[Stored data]
■ ■ ■ ■ ■
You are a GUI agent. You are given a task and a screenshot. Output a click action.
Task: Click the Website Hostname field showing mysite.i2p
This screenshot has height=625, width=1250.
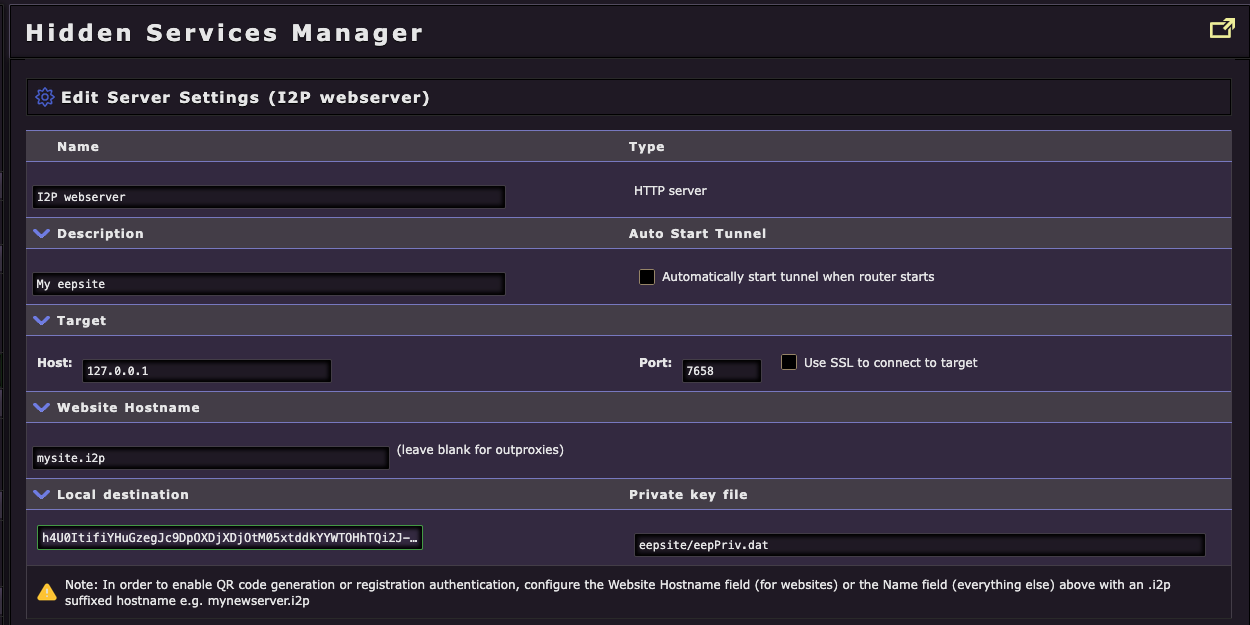(210, 458)
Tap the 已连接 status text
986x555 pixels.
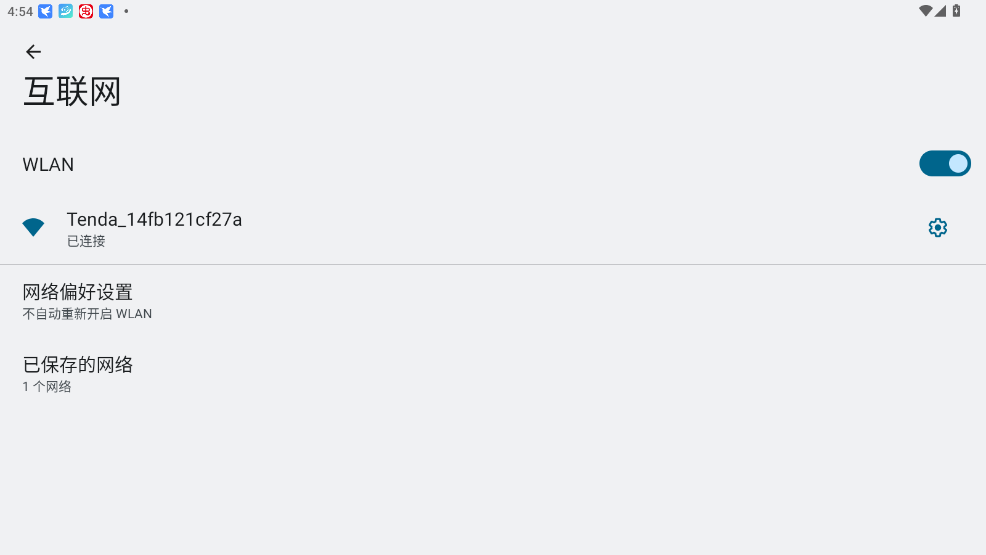[x=86, y=241]
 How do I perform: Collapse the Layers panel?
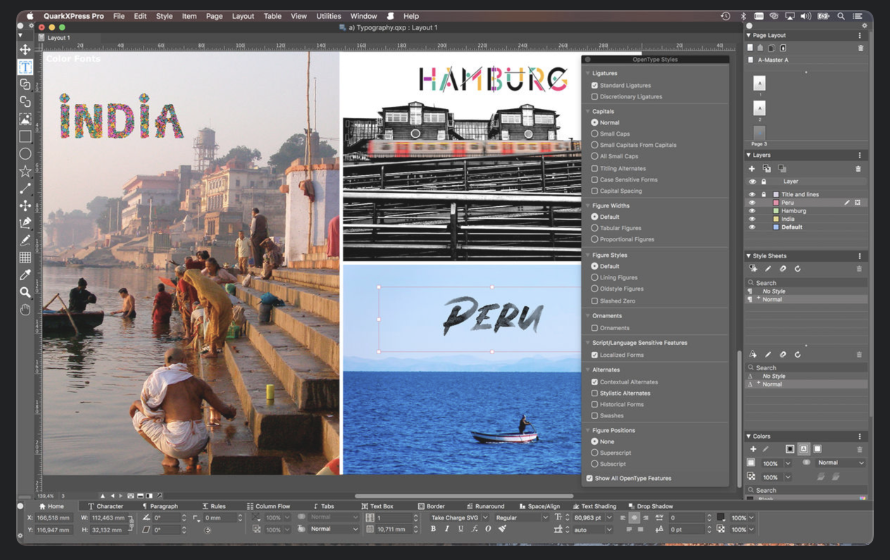pyautogui.click(x=749, y=155)
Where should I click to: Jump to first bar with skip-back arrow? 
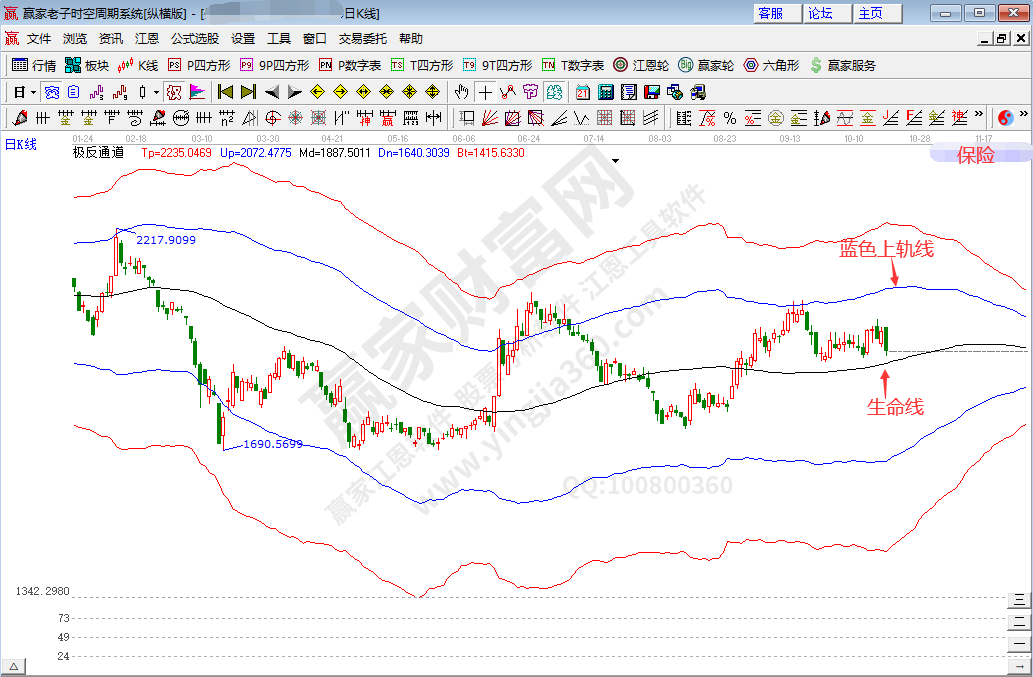point(225,92)
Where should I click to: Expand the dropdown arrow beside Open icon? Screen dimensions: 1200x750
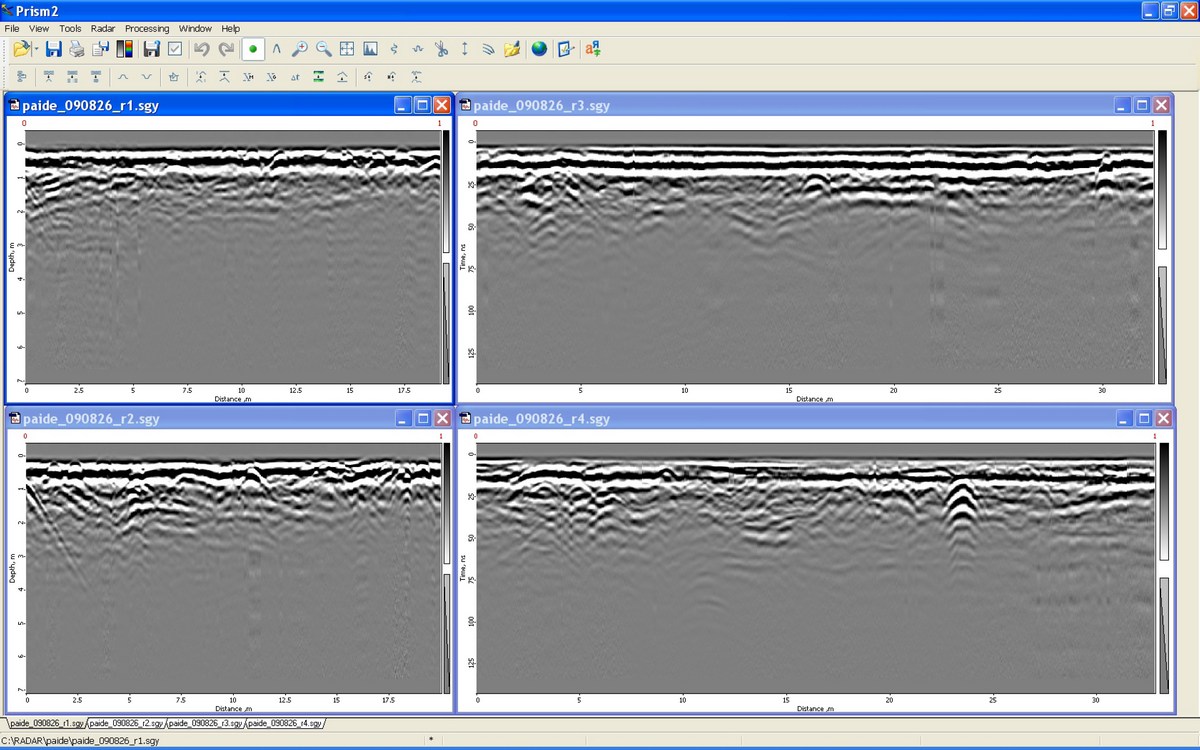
■ ■ ■ ■ ■
**EXERCISE GOAL**
Without including any pictures, output each entry above exactly as it appears.

**REPLY**
You are a GUI agent. You are given a task and a screenshot. Output a click action.
Task: Click the Website Hostname field showing mysite.i2p
This screenshot has height=625, width=1250.
(210, 458)
Tap the 已连接 status text
986x555 pixels.
[x=86, y=241]
 How do I perform: Collapse the Layers panel?
pyautogui.click(x=749, y=155)
Where should I click to: Jump to first bar with skip-back arrow? 
point(225,92)
Where should I click to: Expand the dropdown arrow beside Open icon? Screen dimensions: 1200x750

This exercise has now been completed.